Reproduce verbatim the lines of the data below, from the line containing "Where should I click to: Toggle" to the line containing "(1029, 176)", including both of those lines and nothing else.
━━━━━━━━━━━━━━━━━━━━
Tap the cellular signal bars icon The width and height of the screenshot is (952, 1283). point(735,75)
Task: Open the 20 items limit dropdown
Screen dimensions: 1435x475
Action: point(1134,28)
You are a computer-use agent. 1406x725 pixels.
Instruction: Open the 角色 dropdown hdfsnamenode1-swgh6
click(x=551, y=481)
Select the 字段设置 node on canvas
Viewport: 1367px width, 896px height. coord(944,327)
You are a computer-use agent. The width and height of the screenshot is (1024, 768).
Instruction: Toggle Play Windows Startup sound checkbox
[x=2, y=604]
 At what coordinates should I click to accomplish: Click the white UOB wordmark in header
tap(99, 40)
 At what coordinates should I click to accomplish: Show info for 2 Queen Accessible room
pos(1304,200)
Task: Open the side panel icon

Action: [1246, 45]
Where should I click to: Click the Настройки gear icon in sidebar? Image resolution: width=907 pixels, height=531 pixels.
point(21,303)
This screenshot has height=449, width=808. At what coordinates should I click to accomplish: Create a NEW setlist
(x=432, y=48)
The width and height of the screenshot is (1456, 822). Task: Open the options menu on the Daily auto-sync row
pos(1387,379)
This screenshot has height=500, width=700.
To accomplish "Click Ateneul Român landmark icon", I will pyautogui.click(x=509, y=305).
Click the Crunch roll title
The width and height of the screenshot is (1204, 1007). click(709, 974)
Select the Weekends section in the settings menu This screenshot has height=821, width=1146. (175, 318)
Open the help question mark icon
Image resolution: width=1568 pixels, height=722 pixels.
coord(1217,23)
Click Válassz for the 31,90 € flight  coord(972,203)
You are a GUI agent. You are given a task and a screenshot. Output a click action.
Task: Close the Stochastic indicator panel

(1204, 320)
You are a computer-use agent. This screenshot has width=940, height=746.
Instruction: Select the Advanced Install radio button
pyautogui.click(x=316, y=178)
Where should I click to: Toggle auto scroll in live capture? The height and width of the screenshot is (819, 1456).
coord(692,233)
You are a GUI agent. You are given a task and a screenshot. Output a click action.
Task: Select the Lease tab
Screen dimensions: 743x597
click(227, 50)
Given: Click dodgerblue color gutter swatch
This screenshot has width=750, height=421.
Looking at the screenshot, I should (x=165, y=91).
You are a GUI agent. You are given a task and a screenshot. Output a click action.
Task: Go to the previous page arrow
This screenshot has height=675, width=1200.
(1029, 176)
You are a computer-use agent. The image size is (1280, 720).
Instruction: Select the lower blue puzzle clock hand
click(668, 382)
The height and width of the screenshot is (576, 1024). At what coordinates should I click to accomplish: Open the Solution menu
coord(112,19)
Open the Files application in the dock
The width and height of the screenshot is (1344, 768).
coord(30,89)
━━━━━━━━━━━━━━━━━━━━
- [Solution for this exercise]:
Where should I click to: Toggle auto scroll in live capture? The height and width of the screenshot is (819, 1456).
coord(692,233)
You are a GUI agent. You are given a task and a screenshot. Output a click action.
Task: Select the Lease tab
Screen dimensions: 743x597
click(227, 50)
Given: Click dodgerblue color gutter swatch
This screenshot has width=750, height=421.
Looking at the screenshot, I should (x=165, y=91).
You are a GUI agent. You are given a task and a screenshot. Output a click action.
Task: Go to the previous page arrow
This screenshot has height=675, width=1200.
(1029, 176)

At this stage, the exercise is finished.